• **Goal**
Please return the data from the line with "Where should I" to the line with "Click the search magnifier icon", both lines included, and copy them unchanged except for leaving out the pictures.

• **Material provided**
***

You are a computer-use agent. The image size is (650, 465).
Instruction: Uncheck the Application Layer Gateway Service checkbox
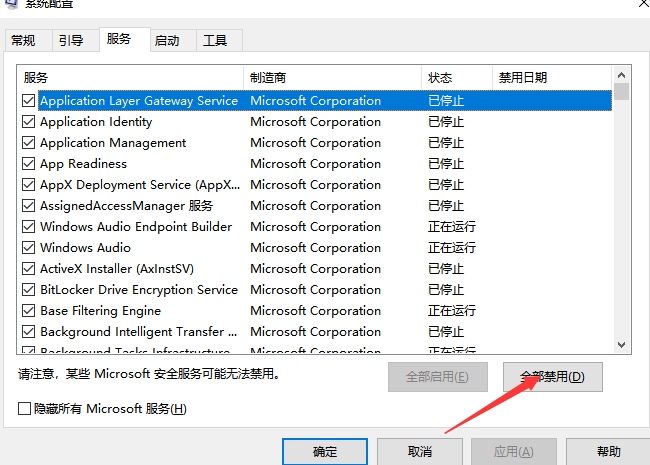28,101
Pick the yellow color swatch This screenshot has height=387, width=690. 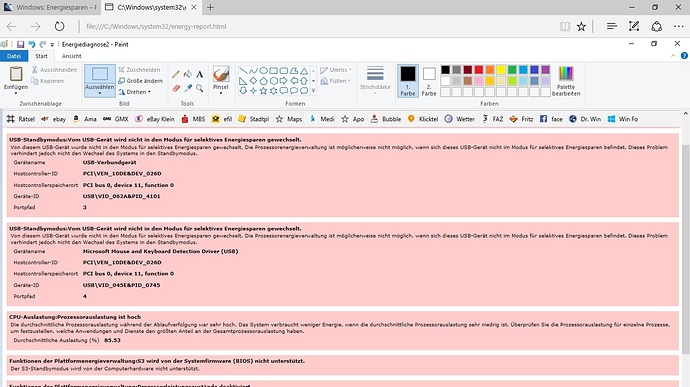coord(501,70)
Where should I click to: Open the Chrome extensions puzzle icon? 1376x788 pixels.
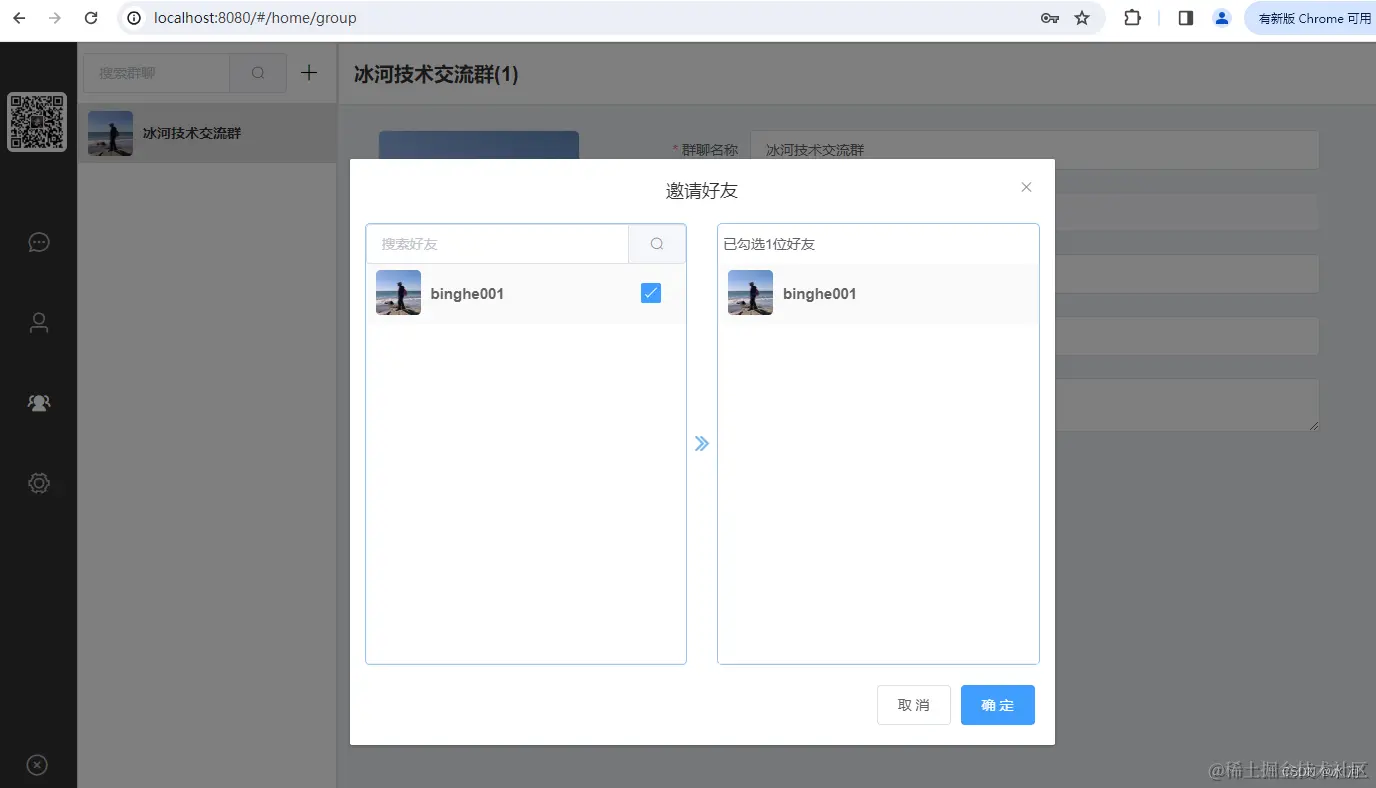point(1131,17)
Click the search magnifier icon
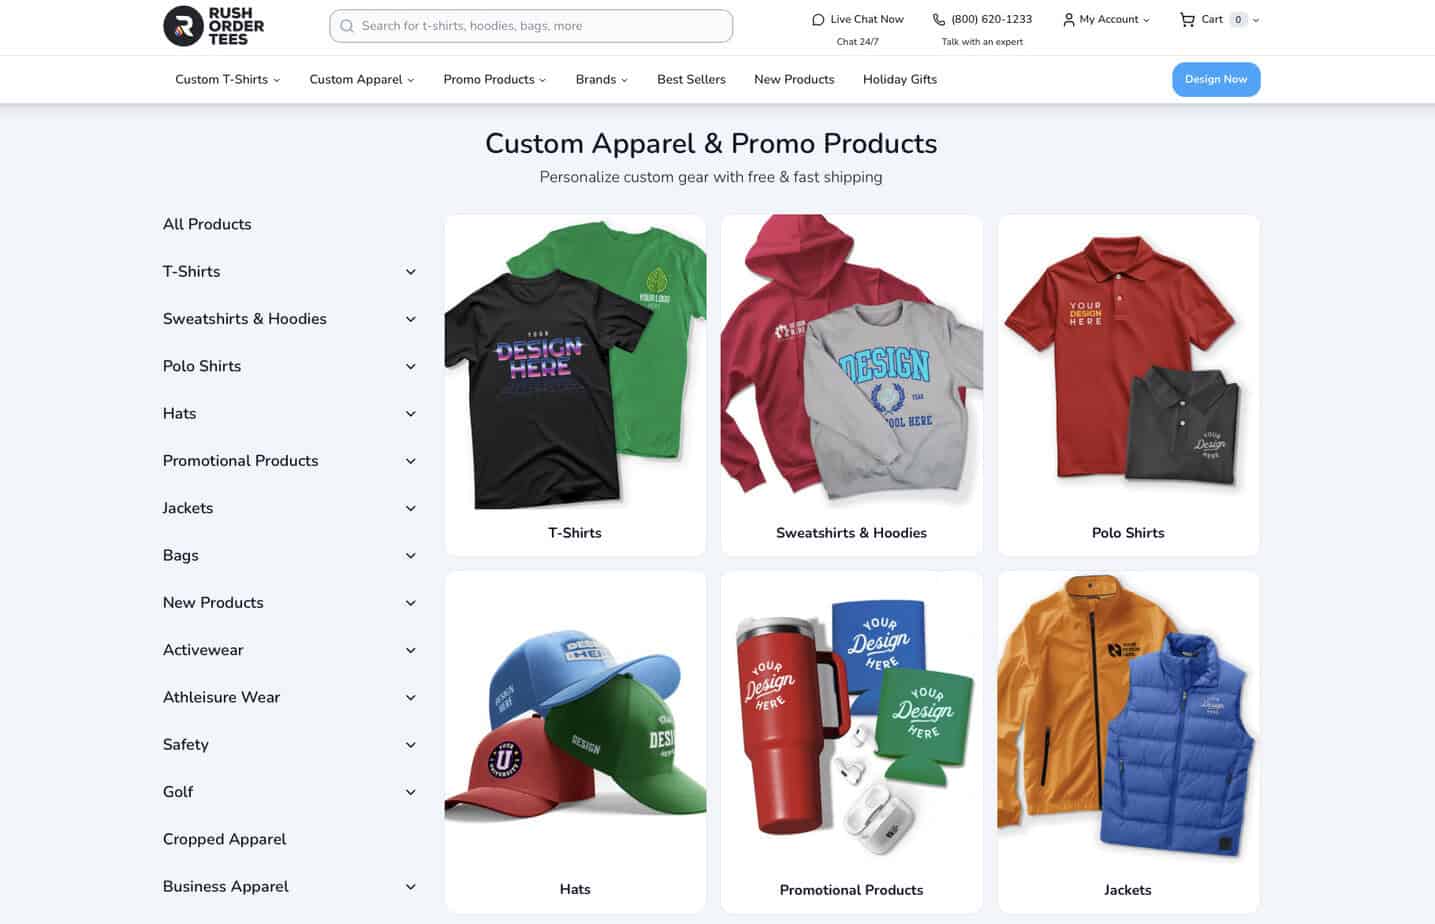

***

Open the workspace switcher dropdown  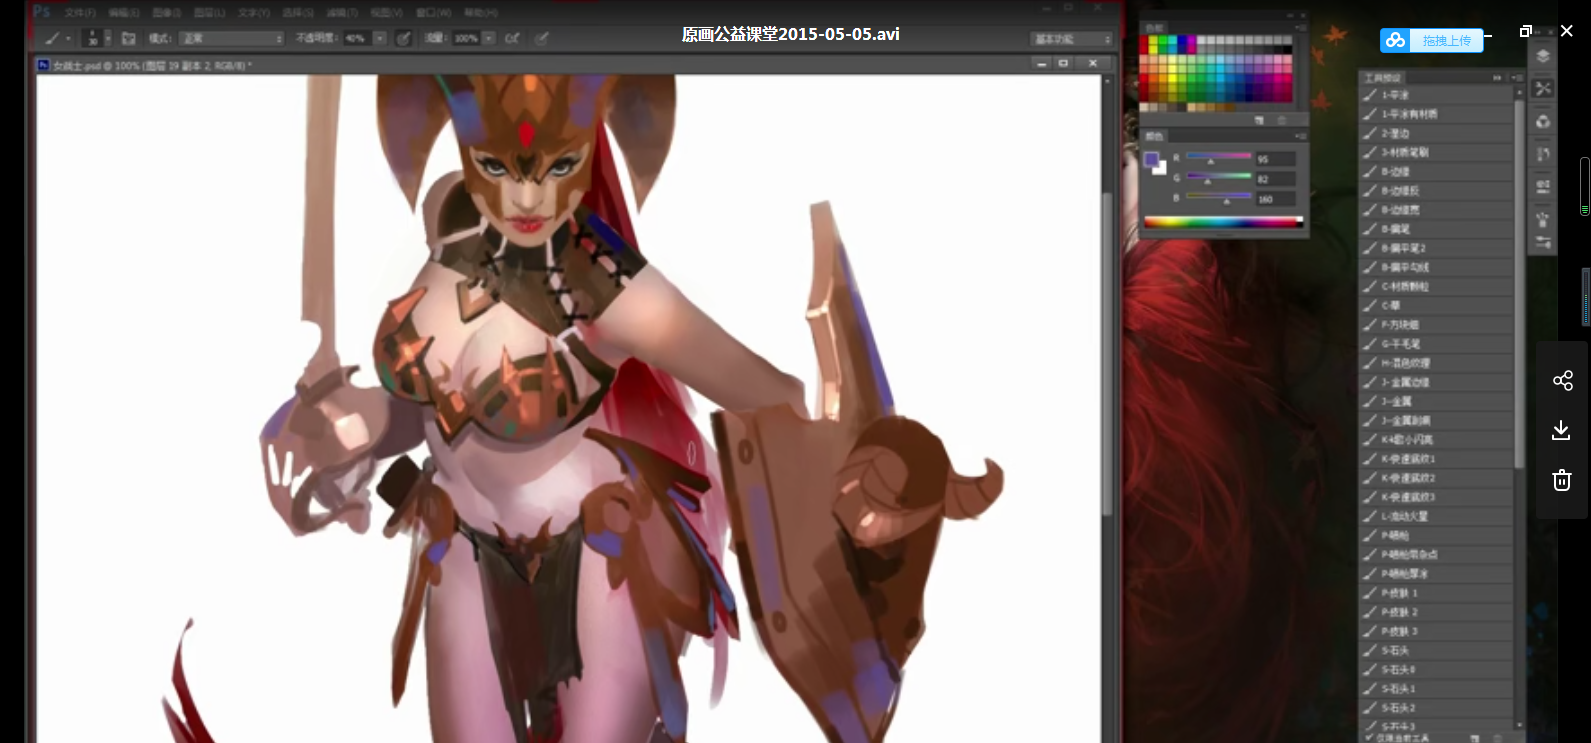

***

• **The result**
Where should I click to: Open the Chrome extensions puzzle icon? 1376x788 pixels.
point(1131,17)
Click the search magnifier icon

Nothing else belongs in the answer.